The TLA text corpus and its lemma lists can be used separately, or they can be searched in combination. Search results in the text corpus have the form of parts of texts in Egyptological transliteration on the sentence level, which in turn lead to the cotext up to the full text level (not yet in v2.0, unfortunately). All sentences come with a translation in German, and in some instances there is an English or French translation. Moreover, a growing number of hieroglyphic and hieratic texts also quote the individual words as strings of digitally encoded hieroglyphs (JSesh Manuel de Codage and Unicode). Every lemma list item (lemma) and every text item is annotated with additional metadata, such as bibliographical references, commenting notes, dating, etc.

TLA – History of the TLA

The TLA builds upon lexicographical work on the Ancient Egyptian language conducted under the direction of Adolf Erman at the Königliche Akademie der Wissenschaften zu Berlin starting in 1897, which resulted in the printed Berlin dictionary (A. Erman & H. Grapow, Wörterbuch der aegyptischen Sprache, 5 vols., 1926–1931, seven further supplement volumes until 1961). In 1992, the project “Altägyptisches Wörterbuch” (1992–2012) was inaugurated at the same academy (now: Berlin-Brandenburg Academy of Sciences and Humanities, BBAW). Its new digital agenda was the creation of an electronic lemmatized corpus of Egyptian texts. In 1996, a second team at the Saxon Academy of Sciences and Humanities in Leipzig joined the project.

The first step of the digital agenda was taken in 1999 when the text corpus slips that had been printed, edited and lexicographically arranged in boxes in the decades of work on the original Wörterbuch were digitized and published online as the Digitalisiertes Zettelarchiv (DZA) [des Wörterbuchs der ägyptischen Sprache]. While the printed outcome of the original Wörterbuch project in the early 20th century referenced only about 10% of the collected material in the supplementary Belegstellen volumes (1935–1953), the digitized slip archive offered and still offers free access worldwide to the complete textual basis of the original Wörterbuch project.

The first TLA web application was mainly programmed by the former research coordinator and project leader Stefan Seidlmayer and was put online on October 31, 2004— Adolf Erman’s 150th birthday.

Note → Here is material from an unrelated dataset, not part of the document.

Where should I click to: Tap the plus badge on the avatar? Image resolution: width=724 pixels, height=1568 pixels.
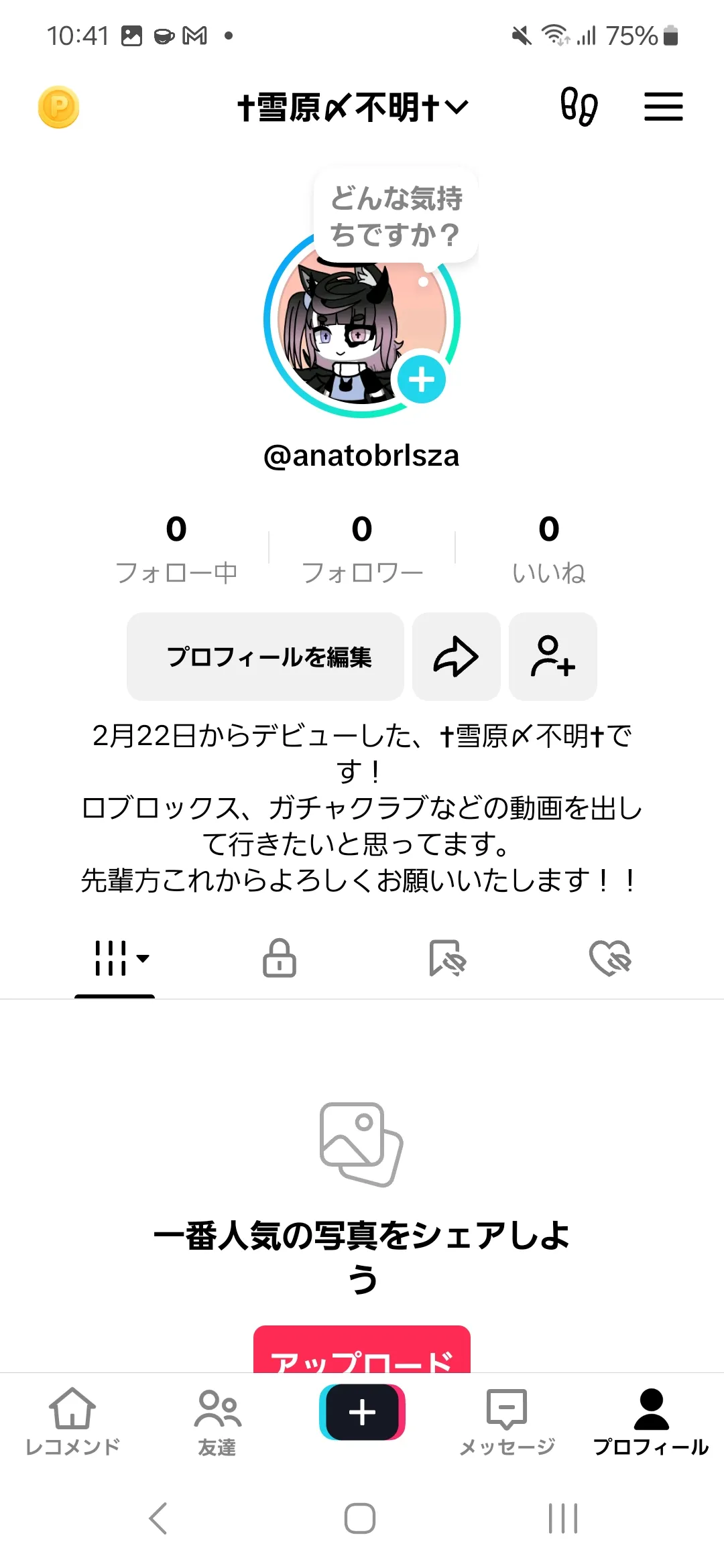pyautogui.click(x=422, y=380)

Since then, the TLA has become a reliable and powerful research instrument for Egyptologists. Its several search functionalities, such as search for Egyptian words (lemmata), search for word collocations and combinations, and search for hieroglyphic spellings (of lemmata), are designed to help scholars to pursue their philological, linguistic, or historical research interests. By 2014, the year of the last update of this first, now “legacy” TLA, the text corpus had increased to about 1.2 million instances (tokens) of Egyptian lemmata.

Meanwhile the TLA’s editorial system (Berlin Text System, BTS) contains about 1.49 mill. lemma tokens. However, only texts whose authors have agreed to share their contributions under a free license will be published in the present new TLA. The current version of the “new TLA” only offers limited functionality. Therefore, the “legacy TLA” will stay online as long as technically possible, or until the constantly improving functionalities of the “new TLA” make the “legacy TLA” obsolete.

Some prospects for the future

A complete lemma network of the Egyptian-Coptic language

The two already implemented reference lists for lemmatization, the hieroglyphic/hieratic lemma list and the Demotic lemma list, are to be completed by a third component: the Coptic lemma list, including the Greek loan words that became part of the Egyptian lexicon in the 1st millennium CE (see lemma lists).

TLA raw data: JSON and TEI/EpiDoc XML

The texts, lemma lists and thesauri that are edited in the input application BTS will not only be published on the TLA website, they will also be available in a lasting online repository in the form of raw JSON files as well as in the form of Text Encoding Initiative (TEI) XML files.